:: SOURCE EXTRACT ::
NYCWP Voices

An unofficial social network for teachers in the New York City Writing Project

I am so uncomfortable right now.
This is the anxiety that motivated me to take this class in the first place.
It's very strong and ugly right now, and I'm feeling extremely anxious and frustrated.

Perhaps I'm just on information overload, but there is just so much information out there in the world. I think it's really difficult because when navigating these on-line sources, you really have to be skilled at several things simultaneously. First, you need the time, the interest, and the intelligence to read through all of the information that you're looking at. Then you need to sort inside your your head, deciding what works, what doesn't. You also are running a whole bunch of new questions in your head: what else do I want or need? What should I explore next? And finally, there's the technological know-how of knowing how to do the searches, send the information to Tumblr, establish all the setting, the RSSs.

Which is where I get really, really stuck. I'm not sure when this happened in my life, as I was always a pretty fast and independent learner, but I really had trouble following today's lessons and instructions. I think this is one of the things that makes teaching technology really difficult. If I missed one word or one instruction that came out of Paul's mouth, I was totally behind - because the group had literally jumped to another page or site and the steps become hard to trace. I had to keep asking Beth and Wendy to backtrack and explain things to me (Thank you ladies, and I apologize. I know it's annoying - I'm normally not that girl.).

(Element lookup records)
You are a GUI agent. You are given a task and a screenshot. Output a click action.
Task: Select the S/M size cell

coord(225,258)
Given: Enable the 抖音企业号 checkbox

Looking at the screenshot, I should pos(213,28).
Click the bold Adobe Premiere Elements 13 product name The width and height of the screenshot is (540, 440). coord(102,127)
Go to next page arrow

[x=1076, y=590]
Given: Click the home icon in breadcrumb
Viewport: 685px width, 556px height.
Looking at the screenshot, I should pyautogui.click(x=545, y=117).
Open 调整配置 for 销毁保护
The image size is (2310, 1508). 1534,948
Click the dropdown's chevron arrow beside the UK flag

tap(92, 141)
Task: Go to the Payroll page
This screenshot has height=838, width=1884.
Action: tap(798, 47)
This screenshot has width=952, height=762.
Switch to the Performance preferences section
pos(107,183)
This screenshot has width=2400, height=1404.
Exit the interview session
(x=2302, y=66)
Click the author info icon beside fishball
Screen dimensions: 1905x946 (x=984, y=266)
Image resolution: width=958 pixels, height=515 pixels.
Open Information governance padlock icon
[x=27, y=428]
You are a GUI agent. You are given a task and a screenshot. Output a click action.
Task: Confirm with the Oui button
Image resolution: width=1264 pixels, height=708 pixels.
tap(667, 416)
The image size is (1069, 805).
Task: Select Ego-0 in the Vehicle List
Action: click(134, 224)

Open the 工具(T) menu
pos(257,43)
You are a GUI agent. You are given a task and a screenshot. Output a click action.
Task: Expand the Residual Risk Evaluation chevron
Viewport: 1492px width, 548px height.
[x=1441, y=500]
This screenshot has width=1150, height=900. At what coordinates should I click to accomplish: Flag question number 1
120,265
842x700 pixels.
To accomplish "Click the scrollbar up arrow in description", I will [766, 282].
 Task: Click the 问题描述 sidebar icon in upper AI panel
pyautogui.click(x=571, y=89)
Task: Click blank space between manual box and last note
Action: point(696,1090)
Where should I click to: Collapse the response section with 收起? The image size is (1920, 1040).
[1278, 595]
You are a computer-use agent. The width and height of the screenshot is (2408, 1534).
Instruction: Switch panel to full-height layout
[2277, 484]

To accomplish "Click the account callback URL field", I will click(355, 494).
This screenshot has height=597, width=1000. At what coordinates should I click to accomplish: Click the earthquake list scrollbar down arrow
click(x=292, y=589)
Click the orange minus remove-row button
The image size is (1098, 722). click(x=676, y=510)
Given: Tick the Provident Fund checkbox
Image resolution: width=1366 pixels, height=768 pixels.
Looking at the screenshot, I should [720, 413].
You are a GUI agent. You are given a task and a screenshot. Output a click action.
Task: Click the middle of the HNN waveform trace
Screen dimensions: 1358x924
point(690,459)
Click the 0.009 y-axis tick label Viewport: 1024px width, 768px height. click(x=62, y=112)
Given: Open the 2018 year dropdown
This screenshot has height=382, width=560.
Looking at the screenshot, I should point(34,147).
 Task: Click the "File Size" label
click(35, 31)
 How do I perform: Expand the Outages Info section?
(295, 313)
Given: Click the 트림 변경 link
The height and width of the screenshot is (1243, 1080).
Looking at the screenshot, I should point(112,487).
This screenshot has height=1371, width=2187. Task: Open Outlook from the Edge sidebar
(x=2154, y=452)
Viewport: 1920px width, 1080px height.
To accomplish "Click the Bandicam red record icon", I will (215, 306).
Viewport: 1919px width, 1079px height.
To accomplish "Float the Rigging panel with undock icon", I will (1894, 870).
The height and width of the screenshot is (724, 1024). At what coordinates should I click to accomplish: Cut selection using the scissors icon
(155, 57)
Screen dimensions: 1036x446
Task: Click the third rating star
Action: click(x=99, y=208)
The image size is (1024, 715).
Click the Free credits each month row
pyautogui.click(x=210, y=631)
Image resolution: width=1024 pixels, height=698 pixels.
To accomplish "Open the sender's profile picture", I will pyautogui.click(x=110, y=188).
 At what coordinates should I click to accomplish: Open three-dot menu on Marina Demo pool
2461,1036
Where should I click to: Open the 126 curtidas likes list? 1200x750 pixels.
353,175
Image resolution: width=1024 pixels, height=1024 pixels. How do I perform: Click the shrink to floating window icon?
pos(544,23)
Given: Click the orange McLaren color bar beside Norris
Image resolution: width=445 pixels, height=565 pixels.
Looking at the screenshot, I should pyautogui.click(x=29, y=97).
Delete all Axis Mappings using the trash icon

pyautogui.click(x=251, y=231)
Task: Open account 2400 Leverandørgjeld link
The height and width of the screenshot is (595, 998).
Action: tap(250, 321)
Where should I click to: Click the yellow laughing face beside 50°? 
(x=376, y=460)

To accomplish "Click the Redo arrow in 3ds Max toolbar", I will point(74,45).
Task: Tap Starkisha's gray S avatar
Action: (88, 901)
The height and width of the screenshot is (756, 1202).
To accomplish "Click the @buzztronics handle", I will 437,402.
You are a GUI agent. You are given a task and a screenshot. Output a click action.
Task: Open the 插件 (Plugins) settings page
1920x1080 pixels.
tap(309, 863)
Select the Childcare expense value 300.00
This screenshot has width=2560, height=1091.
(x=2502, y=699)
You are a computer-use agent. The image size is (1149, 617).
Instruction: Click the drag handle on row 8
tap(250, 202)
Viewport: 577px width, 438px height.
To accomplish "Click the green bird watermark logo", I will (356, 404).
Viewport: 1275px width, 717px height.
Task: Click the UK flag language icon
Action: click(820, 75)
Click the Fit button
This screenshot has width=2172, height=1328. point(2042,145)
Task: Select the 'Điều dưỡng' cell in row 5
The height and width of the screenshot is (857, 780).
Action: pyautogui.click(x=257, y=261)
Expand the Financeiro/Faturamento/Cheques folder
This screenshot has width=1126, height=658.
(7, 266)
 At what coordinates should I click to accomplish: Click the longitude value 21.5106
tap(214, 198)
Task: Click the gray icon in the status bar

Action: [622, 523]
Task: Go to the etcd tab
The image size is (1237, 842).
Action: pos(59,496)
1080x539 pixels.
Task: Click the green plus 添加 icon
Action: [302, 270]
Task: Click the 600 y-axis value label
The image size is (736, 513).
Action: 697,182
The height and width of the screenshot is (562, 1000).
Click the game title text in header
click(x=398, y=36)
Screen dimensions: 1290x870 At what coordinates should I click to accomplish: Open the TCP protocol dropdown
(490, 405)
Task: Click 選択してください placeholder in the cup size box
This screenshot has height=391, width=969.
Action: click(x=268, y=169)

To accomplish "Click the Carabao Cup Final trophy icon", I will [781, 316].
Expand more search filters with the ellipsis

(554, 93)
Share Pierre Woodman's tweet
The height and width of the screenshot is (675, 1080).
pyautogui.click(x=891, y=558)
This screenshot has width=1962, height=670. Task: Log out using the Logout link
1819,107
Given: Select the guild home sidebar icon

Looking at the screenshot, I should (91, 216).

:: CHALLENGES ::
(a) Quote the passage of the blog post about feeling anxious in a technology class from "NYCWP Voices" to "the first place.", including both ends.
(b) Print the lines of the records from the line containing "This screenshot has width=952, height=762." to the line containing "will [766, 282].", both included.
The blog post and the records have nothing to do with each other.

:: SOLUTIONS PER TASK ::
(a)
NYCWP Voices

An unofficial social network for teachers in the New York City Writing Project

I am so uncomfortable right now.
This is the anxiety that motivated me to take this class in the first place.

(b)
This screenshot has width=952, height=762.
Switch to the Performance preferences section
pos(107,183)
This screenshot has width=2400, height=1404.
Exit the interview session
(x=2302, y=66)
Click the author info icon beside fishball
Screen dimensions: 1905x946 (x=984, y=266)
Image resolution: width=958 pixels, height=515 pixels.
Open Information governance padlock icon
[x=27, y=428]
You are a GUI agent. You are given a task and a screenshot. Output a click action.
Task: Confirm with the Oui button
Image resolution: width=1264 pixels, height=708 pixels.
tap(667, 416)
The image size is (1069, 805).
Task: Select Ego-0 in the Vehicle List
Action: click(134, 224)

Open the 工具(T) menu
pos(257,43)
You are a GUI agent. You are given a task and a screenshot. Output a click action.
Task: Expand the Residual Risk Evaluation chevron
Viewport: 1492px width, 548px height.
[x=1441, y=500]
This screenshot has width=1150, height=900. At what coordinates should I click to accomplish: Flag question number 1
120,265
842x700 pixels.
To accomplish "Click the scrollbar up arrow in description", I will [766, 282].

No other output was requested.